## INSTRUCTIONS TO FOLLOW
Scan the records beneath this line for the line holding "USM – BPR BKK" and the line holding "[Search site] (337, 12)", then transcribe exactly those two and all lines between.

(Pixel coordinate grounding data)
:::::

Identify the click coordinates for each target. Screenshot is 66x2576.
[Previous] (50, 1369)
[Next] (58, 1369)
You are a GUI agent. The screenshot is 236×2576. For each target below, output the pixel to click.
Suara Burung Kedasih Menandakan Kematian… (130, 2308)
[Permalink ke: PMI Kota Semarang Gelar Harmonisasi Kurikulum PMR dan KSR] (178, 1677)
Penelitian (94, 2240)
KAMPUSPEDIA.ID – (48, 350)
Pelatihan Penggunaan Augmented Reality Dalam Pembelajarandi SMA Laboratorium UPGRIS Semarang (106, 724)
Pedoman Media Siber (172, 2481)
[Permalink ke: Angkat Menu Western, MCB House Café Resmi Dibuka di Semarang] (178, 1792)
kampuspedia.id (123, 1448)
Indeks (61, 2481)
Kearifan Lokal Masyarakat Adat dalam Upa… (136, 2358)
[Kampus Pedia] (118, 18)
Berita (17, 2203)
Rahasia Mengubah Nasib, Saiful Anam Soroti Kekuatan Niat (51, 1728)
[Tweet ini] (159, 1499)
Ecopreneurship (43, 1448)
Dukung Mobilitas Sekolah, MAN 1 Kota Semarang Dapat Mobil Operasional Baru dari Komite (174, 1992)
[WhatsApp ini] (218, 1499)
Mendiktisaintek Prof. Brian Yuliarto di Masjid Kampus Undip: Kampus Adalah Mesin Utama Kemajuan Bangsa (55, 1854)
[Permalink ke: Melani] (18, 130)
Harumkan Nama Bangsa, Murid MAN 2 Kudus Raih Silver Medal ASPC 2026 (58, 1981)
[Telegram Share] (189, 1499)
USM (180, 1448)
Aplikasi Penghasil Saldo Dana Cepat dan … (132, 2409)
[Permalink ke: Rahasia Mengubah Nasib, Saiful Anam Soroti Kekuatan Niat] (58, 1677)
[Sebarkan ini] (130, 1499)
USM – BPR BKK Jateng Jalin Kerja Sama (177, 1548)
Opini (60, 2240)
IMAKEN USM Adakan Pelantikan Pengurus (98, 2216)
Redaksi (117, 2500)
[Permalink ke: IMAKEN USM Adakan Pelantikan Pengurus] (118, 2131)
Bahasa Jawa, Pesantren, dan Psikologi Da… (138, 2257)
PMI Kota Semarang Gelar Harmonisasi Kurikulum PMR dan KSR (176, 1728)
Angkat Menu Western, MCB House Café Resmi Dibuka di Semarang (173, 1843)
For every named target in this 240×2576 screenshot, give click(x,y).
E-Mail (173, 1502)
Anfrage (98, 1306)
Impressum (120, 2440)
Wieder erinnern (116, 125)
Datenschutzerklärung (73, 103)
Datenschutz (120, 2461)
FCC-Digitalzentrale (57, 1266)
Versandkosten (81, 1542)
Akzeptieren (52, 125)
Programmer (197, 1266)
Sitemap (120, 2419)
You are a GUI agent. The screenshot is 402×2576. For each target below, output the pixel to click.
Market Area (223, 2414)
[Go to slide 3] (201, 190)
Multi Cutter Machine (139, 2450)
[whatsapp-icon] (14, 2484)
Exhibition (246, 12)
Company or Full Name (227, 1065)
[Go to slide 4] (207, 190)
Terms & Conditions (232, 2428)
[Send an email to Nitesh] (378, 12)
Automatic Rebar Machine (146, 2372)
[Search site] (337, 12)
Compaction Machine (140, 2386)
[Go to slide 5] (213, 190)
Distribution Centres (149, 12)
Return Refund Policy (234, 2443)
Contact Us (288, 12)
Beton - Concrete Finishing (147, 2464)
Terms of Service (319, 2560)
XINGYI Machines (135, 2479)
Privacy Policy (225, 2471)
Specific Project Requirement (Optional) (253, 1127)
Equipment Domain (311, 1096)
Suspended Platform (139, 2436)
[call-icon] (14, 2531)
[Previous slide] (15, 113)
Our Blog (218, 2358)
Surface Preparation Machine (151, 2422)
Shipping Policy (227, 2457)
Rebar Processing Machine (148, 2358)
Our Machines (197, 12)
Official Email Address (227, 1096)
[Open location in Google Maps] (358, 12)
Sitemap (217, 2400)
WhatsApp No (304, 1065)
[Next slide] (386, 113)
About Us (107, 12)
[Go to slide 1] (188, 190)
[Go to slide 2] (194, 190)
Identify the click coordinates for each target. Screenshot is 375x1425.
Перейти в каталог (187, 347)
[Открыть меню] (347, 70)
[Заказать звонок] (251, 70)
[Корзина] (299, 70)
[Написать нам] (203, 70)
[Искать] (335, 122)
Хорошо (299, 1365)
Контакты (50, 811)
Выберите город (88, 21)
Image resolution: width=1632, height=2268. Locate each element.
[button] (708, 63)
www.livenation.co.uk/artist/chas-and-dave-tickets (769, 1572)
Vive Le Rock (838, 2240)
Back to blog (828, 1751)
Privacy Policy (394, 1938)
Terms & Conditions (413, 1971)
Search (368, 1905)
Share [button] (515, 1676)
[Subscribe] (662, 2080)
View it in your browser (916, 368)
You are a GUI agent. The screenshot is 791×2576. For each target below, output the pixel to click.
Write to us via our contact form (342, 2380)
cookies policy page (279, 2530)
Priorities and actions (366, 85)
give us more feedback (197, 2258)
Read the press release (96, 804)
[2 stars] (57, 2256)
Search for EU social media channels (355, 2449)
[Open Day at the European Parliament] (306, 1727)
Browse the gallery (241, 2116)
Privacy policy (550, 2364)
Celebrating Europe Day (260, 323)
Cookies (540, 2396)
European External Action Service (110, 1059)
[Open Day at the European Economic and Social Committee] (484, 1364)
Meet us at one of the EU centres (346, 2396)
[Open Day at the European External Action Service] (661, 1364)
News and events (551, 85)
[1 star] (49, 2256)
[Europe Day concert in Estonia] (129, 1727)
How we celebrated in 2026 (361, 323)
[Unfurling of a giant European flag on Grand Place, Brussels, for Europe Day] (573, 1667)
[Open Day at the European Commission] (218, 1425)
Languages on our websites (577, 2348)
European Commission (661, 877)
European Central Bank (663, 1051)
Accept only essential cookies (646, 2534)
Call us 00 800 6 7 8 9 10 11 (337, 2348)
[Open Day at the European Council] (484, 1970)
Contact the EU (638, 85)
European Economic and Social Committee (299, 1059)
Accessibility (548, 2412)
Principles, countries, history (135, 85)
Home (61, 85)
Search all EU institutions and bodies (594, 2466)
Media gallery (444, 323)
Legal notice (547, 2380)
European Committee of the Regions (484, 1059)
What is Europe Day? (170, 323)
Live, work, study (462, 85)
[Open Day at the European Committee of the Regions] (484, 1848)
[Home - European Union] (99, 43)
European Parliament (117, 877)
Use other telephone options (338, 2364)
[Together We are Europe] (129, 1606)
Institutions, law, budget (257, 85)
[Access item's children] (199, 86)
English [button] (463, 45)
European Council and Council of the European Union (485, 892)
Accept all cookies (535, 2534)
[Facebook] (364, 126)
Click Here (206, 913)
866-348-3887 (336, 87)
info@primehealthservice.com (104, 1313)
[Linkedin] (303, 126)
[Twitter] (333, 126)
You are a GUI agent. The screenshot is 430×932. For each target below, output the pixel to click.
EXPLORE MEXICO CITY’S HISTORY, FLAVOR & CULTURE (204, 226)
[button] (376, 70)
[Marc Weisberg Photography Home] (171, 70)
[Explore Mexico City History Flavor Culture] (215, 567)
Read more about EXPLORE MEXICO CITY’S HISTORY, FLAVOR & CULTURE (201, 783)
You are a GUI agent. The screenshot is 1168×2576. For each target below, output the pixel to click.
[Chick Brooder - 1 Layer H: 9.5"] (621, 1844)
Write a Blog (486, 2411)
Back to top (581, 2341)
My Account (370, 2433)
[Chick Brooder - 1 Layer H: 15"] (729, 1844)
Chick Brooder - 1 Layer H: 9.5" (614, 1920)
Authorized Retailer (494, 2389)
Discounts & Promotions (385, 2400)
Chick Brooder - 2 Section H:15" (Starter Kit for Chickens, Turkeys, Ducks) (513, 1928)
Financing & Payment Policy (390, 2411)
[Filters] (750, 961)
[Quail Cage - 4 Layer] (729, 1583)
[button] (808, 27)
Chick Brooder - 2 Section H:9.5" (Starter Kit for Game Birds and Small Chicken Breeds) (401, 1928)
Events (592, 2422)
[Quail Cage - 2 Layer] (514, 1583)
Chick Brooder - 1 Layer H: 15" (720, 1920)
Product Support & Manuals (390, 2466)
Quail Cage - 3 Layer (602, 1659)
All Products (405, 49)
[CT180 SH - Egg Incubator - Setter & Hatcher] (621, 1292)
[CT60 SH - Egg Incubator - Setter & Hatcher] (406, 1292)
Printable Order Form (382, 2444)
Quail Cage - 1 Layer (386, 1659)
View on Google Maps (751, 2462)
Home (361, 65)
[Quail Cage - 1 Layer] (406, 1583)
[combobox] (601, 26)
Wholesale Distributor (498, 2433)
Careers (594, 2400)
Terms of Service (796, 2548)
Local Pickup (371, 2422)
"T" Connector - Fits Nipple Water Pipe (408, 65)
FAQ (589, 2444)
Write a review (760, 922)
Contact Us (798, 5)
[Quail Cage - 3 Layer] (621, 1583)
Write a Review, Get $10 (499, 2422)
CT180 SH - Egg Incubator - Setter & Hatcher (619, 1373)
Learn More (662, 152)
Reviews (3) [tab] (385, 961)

:::::

## WORKED SOLUTION
USM – BPR BKK Jateng Jalin Kerja Sama (177, 1548)
Opini (60, 2240)
IMAKEN USM Adakan Pelantikan Pengurus (98, 2216)
Redaksi (117, 2500)
[Permalink ke: IMAKEN USM Adakan Pelantikan Pengurus] (118, 2131)
Bahasa Jawa, Pesantren, dan Psikologi Da… (138, 2257)
PMI Kota Semarang Gelar Harmonisasi Kurikulum PMR dan KSR (176, 1728)
Angkat Menu Western, MCB House Café Resmi Dibuka di Semarang (173, 1843)
For every named target in this 240×2576 screenshot, give click(x,y).
E-Mail (173, 1502)
Anfrage (98, 1306)
Impressum (120, 2440)
Wieder erinnern (116, 125)
Datenschutzerklärung (73, 103)
Datenschutz (120, 2461)
FCC-Digitalzentrale (57, 1266)
Versandkosten (81, 1542)
Akzeptieren (52, 125)
Programmer (197, 1266)
Sitemap (120, 2419)
You are a GUI agent. The screenshot is 402×2576. For each target below, output the pixel to click.
Market Area (223, 2414)
[Go to slide 3] (201, 190)
Multi Cutter Machine (139, 2450)
[whatsapp-icon] (14, 2484)
Exhibition (246, 12)
Company or Full Name (227, 1065)
[Go to slide 4] (207, 190)
Terms & Conditions (232, 2428)
[Send an email to Nitesh] (378, 12)
Automatic Rebar Machine (146, 2372)
[Search site] (337, 12)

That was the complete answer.